I totally agree with
@Goro and I, honestly, believe this is a very important point. The students that are applying to AOA surgical subspeciality programs are the best in their classes (good grades, high class rank, high COMLEX score, research/leadership etc.). I suspect that the MD students applying for those "formerly AOA" spots are not the best in their classes and, despite what some of you are saying,
probably won't outshine the DO students.
I spoke with a friend at LECOM-Bradenton (who's gunning ortho, OMSIII) and he said that most DO surgical sub-specialty programs, firstly, don't even interview anyone that hasn't rotated with the program. I doubt many MD schools will quickly grant elective academic credit for rotating through the Osteopathic Graduate Medical Education programs of these hospitals that they have previously never had connections with. Secondly, he told me that most competitive specialties/programs have minimum COMLEX Step 1 score requirements to even rotate, let alone apply/interview. MD students that meet that percentile for the USMLE are probably competitive/safe for most ACGME programs.
He also gave me this specific example. Jersey City Medical Center's Ortho program (which he considers "undesirable" for competitive DO students because it's a brand new program that was created because a different hosting hospital shut down in New York, etc. etc.) has a
minimum COMLEX score requirement of 570 (~85percentile) for anyone that wants to do an elective at their site (and, therefore, apply, be competitive at, etc.). The average USMLE score for students that matched Ortho in 2014 was 245 (~ 76percentile). So, the minimum test score requirement for this relatively "undesirable" DO ortho program is already above the average for people that matched ACGME ortho. (Probably because of how few AOA ortho spots there are). A US MD student that scores 85th percentile on USMLE (i.e. 252) should not have
too hard of a time matching a traditional ACGME program. Keep in mind that more competitive AOA ortho programs (like in Ohio, Michigan) have COMLEX step1 score of 600 requirements.
He also said that the ACGME is requiring all PDs to programs that want an "osteopathic" recognition to be DOs. I doubt many of these DOs, that are clinical faculty at DO schools, have recruited DO students for years, will now magically be much more favorable to average MD students. Finally, at most competitive residency sites, PDs are part of an OPTI which are associated with DO schools.

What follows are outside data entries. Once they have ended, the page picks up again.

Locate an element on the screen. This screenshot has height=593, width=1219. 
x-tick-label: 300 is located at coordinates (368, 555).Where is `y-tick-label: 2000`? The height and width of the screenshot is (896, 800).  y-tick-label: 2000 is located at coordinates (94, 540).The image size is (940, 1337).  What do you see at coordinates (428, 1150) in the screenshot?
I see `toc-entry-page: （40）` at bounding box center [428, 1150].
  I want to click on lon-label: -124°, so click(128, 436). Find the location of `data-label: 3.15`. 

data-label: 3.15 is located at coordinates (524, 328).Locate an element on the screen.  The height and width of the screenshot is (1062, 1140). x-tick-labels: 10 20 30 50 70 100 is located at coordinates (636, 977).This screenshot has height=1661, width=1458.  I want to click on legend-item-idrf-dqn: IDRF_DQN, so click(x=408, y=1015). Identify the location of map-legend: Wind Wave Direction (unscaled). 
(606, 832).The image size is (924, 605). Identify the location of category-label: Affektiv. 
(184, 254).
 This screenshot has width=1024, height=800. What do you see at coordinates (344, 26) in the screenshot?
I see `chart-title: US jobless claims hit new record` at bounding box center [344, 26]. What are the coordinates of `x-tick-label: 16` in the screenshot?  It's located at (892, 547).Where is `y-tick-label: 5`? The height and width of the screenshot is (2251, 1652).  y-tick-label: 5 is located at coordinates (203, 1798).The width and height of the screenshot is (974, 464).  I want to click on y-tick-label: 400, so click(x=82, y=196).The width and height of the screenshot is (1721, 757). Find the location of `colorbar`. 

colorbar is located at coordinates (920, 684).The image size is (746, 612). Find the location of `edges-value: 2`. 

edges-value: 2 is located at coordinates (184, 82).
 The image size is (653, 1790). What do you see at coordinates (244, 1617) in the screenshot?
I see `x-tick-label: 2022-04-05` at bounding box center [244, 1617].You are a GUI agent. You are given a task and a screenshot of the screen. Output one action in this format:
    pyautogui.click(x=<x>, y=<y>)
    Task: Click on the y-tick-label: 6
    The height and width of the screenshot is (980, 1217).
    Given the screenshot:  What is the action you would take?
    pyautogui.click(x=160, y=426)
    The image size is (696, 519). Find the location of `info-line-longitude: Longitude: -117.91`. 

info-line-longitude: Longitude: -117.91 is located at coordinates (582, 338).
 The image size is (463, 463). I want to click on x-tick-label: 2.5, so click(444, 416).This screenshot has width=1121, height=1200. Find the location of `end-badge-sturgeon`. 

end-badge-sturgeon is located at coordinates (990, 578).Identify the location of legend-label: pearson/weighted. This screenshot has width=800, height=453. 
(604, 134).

Some OPTIs have a say in GME director selections at hospitals and do the paperwork for residency funding. PDs rely on OPTIs a lot for accreditation help and salary funding. Even during the merger, hospitals that are associated with older OPTIs are having an easier time transitioning. My friend said that the OPTIs will be pushing the PDs to keep recruiting DOs. Remember that, in the DO world, OPTIs are the ones that start residency programs and not hospitals by themselves. OPTIs have a vested interest in making sure DOs match or else it reflects poorly on their home schools.
My friend suspects that [for competitive residency programs] some programs will close and most will shrink and a few will take this as an opportunity to convert to full MD programs (again, this has a lot to do with OPTIs and how much power/control they have with PDs and GME departments which differs by region). One example is Riverside County Regional Medical Center's Ortho Program, which he suspects will probably be converted to a very competitive MD program. He also said that, interestingly, CCOM's Neurosurgery program in Illinois has already been interviewing MDs for their next batch and they haven't even fully transitioned yet. The programs that know they can't meet those requirements are already starting to look for other avenues or stopping to take new residents already. Remember that there are bags of $$$ behind some of these programs and no PD wants to see their program close on their watch and lose the $$$.
Also, there is something that many of you aren't considering that that is that the ACGME and the NRMP are 2 totally separate entities. Eventually, the AOA agrees that there will be one match but they decided to postpone the logistics of that for another day. According to the contract that was signed earlier, it is up to the programs (OPTIs, PDs, hospitals, etc.) (at least for now) to decide to use the NRMP or stick with the AOA matching service. So, to think that a Harvard MD can rank PCOM's Ortho program alongside MGH in 2017
might also not be true. However, my friend and I both agree that any program that goes through the proce$$ of converting to an ACGME program will probably choose the NRMP over the AOA simply to make sure the competitive DO (and, to some extent, probably MD) students rank them. Currently, the AOA match occurs before the NRMP match, which also complicates the ball game.
And, finally, if you compare match lists from 5 years ago and to lists from last year, DO students are matching in ACGME programs (even in highly competitive
specialties) at higher rates. Touro New York (a new "factory" school that a poster was bashing above) got a student in Wayne State for Rad-Onc and another to University of Texas Medical Branch for Ortho. LECOM-Bradenton matched an ACGME Urology program, etc.etc. The notion that DO schools have inferior standards of medical education is disingenuous. Sure, some probably do. But, have you heard of California Northstate? Bye.